This is what my book says:

If C is given by the vector equation $\displaystyle \vec{r}(t)=x(t)\vec{i}+y(t)\vec{j} $ $\displaystyle a \leq t \leq b$

then the unit tangent vector is $\displaystyle \vec{T}(t)= \frac{x'(t)}{|\vec{r}'(t)|}\vec{i} + \frac{y'(t)}{|\vec{r}'(t)|}\vec{j}$

You can verify that the outward unit normal vector to C is given by $\displaystyle \vec{n}(t) = \frac{y'(t)}{|\vec{r}'(t)|}\vec{i} - \frac{x'(t)}{|\vec{r}'(t)|}\vec{j}$

I don't get how that's true.

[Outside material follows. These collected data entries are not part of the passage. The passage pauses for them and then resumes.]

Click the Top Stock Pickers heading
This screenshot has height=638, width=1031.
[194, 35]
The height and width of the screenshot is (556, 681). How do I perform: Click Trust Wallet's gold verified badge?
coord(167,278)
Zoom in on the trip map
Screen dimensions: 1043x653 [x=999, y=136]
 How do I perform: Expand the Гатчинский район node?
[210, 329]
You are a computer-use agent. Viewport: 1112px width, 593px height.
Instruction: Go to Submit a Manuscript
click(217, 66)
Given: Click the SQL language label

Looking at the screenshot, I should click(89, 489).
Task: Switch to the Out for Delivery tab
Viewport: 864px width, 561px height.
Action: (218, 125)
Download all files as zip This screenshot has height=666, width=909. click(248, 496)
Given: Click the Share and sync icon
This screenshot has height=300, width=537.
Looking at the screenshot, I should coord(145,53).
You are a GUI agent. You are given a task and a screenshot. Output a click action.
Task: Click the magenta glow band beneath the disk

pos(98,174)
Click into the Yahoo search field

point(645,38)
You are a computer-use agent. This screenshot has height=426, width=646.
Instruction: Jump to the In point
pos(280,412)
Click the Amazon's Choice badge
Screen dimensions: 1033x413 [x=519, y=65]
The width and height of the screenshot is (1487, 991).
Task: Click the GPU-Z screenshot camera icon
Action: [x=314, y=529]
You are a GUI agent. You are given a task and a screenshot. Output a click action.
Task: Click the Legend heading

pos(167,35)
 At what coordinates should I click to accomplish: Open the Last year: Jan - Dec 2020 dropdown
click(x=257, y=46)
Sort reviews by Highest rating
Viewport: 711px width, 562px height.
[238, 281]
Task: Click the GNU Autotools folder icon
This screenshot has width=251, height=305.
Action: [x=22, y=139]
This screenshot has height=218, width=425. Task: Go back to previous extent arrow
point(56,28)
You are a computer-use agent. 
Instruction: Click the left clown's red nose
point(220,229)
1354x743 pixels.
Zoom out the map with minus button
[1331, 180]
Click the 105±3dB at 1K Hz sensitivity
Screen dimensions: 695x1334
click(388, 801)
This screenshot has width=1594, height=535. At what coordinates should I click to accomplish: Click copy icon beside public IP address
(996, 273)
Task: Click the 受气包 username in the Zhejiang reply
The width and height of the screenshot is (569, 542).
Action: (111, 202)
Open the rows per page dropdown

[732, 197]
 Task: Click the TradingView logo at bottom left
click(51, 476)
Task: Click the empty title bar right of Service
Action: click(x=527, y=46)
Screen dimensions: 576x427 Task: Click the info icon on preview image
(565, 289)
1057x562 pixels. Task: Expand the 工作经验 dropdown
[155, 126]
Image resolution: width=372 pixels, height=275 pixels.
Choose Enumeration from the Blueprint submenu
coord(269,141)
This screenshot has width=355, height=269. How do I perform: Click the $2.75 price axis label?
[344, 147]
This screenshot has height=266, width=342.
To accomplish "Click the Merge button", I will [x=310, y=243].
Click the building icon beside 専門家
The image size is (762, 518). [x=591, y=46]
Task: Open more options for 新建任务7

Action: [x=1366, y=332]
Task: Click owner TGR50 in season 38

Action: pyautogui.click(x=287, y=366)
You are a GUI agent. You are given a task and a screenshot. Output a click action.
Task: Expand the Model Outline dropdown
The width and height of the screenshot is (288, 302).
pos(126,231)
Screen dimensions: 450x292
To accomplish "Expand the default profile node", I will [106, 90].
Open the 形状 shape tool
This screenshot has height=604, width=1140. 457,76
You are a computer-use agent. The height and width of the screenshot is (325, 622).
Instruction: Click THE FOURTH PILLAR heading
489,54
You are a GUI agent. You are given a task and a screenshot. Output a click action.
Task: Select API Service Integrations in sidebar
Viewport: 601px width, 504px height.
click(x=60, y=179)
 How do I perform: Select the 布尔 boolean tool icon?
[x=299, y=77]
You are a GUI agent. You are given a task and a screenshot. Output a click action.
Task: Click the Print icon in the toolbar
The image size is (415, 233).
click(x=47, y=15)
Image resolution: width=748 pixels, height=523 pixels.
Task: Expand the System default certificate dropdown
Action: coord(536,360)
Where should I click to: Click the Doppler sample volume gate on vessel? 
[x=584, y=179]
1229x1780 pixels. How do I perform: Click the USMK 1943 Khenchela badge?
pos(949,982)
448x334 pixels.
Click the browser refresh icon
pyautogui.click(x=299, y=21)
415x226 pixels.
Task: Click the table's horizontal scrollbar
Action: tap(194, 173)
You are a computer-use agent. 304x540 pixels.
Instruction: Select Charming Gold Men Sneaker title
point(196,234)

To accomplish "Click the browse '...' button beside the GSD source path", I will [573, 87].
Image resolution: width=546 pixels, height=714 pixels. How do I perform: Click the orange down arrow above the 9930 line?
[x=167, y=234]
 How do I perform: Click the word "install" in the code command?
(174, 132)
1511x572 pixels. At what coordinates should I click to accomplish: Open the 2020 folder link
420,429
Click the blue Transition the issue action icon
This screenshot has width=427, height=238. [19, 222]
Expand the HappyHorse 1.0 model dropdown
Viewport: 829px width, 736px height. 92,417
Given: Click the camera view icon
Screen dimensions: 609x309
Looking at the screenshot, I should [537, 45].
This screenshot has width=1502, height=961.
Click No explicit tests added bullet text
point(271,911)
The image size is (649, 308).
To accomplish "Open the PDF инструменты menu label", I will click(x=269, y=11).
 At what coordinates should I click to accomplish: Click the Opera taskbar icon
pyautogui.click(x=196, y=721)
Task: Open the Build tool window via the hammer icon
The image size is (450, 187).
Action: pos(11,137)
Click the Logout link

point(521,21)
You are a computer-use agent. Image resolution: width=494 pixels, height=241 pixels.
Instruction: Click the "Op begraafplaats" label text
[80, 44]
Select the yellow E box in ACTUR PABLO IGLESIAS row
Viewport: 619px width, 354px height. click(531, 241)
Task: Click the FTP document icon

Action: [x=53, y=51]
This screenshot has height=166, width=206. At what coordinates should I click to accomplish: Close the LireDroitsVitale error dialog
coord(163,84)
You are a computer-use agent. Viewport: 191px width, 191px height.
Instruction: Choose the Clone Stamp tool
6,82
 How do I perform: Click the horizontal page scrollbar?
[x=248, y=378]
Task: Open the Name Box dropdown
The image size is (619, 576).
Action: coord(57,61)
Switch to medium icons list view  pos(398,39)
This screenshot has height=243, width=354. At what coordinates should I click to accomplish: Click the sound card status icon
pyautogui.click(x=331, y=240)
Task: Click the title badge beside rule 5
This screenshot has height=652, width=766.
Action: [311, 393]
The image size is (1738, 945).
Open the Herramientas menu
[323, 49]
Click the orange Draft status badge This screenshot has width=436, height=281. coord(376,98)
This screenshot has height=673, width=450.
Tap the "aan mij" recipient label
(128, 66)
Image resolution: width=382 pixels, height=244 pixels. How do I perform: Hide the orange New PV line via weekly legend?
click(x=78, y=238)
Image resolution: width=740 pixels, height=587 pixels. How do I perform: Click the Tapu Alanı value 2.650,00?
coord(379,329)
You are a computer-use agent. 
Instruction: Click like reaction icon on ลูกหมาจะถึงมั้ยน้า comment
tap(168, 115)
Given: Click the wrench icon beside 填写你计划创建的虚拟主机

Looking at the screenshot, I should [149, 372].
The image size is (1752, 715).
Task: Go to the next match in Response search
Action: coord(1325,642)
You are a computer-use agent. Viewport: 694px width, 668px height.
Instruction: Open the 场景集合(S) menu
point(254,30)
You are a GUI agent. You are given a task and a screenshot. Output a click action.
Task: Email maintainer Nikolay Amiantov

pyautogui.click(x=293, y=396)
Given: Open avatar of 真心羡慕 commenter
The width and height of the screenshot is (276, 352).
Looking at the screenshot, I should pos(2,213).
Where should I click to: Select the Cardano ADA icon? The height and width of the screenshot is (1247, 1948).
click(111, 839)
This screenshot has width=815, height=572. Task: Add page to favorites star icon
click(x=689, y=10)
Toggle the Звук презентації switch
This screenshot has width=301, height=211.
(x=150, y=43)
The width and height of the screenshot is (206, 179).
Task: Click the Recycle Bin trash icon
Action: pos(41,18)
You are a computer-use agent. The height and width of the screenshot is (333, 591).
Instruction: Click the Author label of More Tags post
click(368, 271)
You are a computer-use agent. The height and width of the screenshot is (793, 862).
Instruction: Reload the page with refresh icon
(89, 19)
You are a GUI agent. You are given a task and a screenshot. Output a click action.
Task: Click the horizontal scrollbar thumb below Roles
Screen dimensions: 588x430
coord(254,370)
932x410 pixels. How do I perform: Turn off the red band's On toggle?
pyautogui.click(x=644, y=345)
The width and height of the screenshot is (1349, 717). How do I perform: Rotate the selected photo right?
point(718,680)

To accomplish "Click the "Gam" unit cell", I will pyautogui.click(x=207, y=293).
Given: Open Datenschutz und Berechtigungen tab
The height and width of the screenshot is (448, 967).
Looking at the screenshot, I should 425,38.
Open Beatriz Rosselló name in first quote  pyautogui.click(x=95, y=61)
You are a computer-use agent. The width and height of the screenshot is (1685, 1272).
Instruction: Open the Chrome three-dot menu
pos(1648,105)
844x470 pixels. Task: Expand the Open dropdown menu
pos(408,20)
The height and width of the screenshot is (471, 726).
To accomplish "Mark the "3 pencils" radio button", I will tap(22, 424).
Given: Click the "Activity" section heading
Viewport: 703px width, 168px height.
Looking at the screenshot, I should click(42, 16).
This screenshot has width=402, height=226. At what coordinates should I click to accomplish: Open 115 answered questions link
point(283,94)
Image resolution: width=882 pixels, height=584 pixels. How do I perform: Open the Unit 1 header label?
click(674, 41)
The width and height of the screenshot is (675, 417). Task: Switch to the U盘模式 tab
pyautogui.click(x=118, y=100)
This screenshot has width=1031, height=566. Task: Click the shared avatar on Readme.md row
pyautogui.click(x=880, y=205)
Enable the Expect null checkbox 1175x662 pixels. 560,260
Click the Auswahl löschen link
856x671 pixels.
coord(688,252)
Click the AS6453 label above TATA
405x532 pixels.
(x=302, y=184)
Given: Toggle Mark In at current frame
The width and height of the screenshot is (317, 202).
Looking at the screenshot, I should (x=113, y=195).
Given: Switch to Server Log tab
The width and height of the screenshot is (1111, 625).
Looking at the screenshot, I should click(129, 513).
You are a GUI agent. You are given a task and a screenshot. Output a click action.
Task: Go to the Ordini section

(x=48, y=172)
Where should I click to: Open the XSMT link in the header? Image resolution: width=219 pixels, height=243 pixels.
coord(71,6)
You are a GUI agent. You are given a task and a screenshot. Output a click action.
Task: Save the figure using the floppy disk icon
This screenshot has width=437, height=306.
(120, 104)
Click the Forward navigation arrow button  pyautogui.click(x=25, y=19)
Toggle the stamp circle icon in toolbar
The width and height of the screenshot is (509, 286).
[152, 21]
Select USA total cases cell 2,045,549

I tried proving it using the fact that $\displaystyle \vec{n}(t)=\frac{\vec{T}'(t)}{|\vec{T}'(t)|}$ and all I got was this:

$\displaystyle \vec{n}(t)=\frac{\frac{d}{dt}\frac{x'(t)}{|\vec{r} '(t)|} + \frac{d}{dt}\frac{y'(t)}{|\vec{r}'(t)|}}{\sqrt{(\f rac{d}{dt}\frac{x'(t)}{|\vec{r}'(t)|})^2+ \frac{d}{dt}\frac{y'(t)}{|\vec{r}'(t)|}^2}}$

and I don't know how to simplify that to $\displaystyle \vec{n}(t) = \frac{y'(t)}{|\vec{r}'(t)|}\vec{i} - \frac{x'(t)}{|\vec{r}'(t)|}\vec{j}$

Thanks in advance!